**Exercise goal**: Please take the lines from the one holding "Viewport: 1280px width, 720px height." through the one holding "Task: Close the USBL System Parameters window" in the data below and copy them exactly.

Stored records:
--
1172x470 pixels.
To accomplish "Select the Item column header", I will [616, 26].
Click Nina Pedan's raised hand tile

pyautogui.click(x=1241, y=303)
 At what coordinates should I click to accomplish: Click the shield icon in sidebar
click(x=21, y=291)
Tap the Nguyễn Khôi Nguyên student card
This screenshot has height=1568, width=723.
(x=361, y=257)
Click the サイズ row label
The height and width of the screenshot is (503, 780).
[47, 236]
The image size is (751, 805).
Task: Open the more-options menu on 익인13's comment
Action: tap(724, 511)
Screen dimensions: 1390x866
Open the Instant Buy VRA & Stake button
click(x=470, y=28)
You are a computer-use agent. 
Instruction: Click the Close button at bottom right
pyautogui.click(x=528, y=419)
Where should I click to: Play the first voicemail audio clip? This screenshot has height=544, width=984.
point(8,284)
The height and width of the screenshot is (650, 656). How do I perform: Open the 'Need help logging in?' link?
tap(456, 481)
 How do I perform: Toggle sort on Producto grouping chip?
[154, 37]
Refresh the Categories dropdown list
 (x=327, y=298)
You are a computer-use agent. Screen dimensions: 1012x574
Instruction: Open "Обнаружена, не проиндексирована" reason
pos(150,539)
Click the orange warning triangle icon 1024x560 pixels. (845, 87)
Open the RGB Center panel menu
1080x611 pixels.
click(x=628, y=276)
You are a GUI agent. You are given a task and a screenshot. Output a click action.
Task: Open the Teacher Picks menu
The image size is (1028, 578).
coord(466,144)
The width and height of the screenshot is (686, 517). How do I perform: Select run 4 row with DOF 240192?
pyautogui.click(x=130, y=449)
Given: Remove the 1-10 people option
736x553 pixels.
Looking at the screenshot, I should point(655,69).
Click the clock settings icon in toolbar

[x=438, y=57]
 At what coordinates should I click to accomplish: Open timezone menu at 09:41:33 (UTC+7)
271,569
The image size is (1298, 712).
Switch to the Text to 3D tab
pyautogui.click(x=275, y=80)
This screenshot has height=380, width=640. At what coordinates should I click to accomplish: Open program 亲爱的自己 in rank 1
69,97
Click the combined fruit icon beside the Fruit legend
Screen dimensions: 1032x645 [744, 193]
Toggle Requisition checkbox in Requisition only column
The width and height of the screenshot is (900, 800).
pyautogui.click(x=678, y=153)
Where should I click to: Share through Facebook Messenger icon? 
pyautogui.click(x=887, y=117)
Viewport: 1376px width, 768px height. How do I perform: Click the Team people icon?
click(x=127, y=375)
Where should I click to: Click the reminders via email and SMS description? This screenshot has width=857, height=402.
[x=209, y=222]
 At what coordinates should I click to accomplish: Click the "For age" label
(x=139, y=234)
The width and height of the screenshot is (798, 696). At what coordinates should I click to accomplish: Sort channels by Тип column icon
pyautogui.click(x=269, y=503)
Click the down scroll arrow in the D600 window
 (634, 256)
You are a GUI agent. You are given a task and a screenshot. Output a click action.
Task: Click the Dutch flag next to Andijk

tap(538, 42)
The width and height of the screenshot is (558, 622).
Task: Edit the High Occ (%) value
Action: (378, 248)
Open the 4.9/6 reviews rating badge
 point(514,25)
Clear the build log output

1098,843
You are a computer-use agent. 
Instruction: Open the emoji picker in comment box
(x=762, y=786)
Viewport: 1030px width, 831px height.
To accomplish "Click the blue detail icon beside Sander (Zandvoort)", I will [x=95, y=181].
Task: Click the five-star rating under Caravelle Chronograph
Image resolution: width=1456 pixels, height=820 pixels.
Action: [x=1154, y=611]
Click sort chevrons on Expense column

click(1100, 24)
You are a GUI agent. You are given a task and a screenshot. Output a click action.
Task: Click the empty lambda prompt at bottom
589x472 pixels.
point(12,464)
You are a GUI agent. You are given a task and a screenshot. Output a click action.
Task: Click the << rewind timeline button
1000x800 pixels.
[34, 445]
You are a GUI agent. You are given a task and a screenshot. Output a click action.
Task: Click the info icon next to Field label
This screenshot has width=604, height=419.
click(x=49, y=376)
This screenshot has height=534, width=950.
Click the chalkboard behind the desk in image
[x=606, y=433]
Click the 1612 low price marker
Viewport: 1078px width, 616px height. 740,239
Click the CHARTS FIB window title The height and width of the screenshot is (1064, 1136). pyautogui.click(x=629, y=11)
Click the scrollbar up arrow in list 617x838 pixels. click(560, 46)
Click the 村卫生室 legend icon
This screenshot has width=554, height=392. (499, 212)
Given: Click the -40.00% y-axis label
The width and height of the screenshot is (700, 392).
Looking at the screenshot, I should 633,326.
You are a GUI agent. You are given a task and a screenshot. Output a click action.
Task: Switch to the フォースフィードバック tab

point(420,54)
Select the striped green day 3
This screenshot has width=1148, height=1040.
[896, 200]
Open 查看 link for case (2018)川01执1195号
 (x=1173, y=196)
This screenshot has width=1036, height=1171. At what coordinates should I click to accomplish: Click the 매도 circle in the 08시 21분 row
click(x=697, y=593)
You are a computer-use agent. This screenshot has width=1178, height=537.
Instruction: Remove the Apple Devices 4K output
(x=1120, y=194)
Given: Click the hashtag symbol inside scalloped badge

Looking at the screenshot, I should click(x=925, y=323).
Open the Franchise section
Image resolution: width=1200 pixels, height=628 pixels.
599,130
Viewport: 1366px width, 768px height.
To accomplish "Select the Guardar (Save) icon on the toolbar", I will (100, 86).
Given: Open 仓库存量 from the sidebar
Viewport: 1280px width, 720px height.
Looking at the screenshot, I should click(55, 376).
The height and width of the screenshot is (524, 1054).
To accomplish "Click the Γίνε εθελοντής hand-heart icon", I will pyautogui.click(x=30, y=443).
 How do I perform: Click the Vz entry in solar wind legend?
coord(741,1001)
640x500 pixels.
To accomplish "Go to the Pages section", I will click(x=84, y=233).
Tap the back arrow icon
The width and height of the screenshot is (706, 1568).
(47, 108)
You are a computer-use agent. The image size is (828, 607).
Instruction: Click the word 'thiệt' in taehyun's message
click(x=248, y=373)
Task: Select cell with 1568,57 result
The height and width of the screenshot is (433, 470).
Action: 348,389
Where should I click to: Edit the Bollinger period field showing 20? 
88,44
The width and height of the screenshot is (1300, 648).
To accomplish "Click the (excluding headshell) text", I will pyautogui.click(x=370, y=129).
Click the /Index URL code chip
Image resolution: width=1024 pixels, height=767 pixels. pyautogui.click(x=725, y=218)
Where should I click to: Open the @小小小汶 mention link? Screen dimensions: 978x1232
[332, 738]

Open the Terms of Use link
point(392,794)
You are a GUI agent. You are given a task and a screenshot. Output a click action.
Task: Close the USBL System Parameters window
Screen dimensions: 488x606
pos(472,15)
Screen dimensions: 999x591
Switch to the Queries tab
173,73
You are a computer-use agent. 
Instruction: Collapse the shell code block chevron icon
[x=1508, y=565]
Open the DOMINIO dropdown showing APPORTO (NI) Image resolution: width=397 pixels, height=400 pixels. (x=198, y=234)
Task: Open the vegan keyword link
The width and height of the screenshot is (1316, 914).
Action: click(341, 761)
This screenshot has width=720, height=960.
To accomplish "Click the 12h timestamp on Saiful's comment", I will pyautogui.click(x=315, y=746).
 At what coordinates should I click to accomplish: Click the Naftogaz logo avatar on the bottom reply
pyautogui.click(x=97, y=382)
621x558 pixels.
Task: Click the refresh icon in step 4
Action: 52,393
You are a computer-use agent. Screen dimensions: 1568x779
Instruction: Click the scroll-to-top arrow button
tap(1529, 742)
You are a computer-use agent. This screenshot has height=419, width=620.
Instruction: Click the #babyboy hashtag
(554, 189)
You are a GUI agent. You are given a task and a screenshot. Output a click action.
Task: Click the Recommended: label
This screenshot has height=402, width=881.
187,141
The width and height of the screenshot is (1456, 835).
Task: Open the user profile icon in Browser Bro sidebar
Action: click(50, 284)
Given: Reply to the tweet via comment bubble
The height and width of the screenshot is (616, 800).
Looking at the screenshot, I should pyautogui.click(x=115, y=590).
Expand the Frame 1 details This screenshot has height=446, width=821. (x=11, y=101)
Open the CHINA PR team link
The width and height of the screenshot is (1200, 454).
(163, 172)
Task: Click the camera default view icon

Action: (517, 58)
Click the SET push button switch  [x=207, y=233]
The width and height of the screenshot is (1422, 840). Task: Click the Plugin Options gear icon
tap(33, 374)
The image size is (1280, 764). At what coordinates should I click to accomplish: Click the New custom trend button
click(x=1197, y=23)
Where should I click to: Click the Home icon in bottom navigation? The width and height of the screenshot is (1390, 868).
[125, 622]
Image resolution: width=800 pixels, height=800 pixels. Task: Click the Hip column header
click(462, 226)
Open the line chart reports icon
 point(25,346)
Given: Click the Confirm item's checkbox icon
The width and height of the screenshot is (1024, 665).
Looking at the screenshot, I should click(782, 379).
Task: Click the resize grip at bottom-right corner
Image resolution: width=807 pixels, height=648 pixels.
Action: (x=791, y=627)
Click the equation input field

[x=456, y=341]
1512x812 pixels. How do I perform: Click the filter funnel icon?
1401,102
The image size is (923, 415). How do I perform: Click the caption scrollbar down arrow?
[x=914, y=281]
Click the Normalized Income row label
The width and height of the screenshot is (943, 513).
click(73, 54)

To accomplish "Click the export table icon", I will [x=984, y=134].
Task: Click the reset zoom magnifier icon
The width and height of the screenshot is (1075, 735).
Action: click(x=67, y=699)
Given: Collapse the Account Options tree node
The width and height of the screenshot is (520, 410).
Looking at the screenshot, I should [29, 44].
--
**Solution for this problem**:
Viewport: 1280px width, 720px height.
Looking at the screenshot, I should click(55, 376).
The height and width of the screenshot is (524, 1054).
To accomplish "Click the Γίνε εθελοντής hand-heart icon", I will pyautogui.click(x=30, y=443).
 How do I perform: Click the Vz entry in solar wind legend?
coord(741,1001)
640x500 pixels.
To accomplish "Go to the Pages section", I will click(x=84, y=233).
Tap the back arrow icon
The width and height of the screenshot is (706, 1568).
(47, 108)
You are a computer-use agent. The image size is (828, 607).
Instruction: Click the word 'thiệt' in taehyun's message
click(x=248, y=373)
Task: Select cell with 1568,57 result
The height and width of the screenshot is (433, 470).
Action: 348,389
Where should I click to: Edit the Bollinger period field showing 20? 
88,44
The width and height of the screenshot is (1300, 648).
To accomplish "Click the (excluding headshell) text", I will pyautogui.click(x=370, y=129).
Click the /Index URL code chip
Image resolution: width=1024 pixels, height=767 pixels. pyautogui.click(x=725, y=218)
Where should I click to: Open the @小小小汶 mention link? Screen dimensions: 978x1232
[332, 738]

Open the Terms of Use link
point(392,794)
You are a GUI agent. You are given a task and a screenshot. Output a click action.
Task: Close the USBL System Parameters window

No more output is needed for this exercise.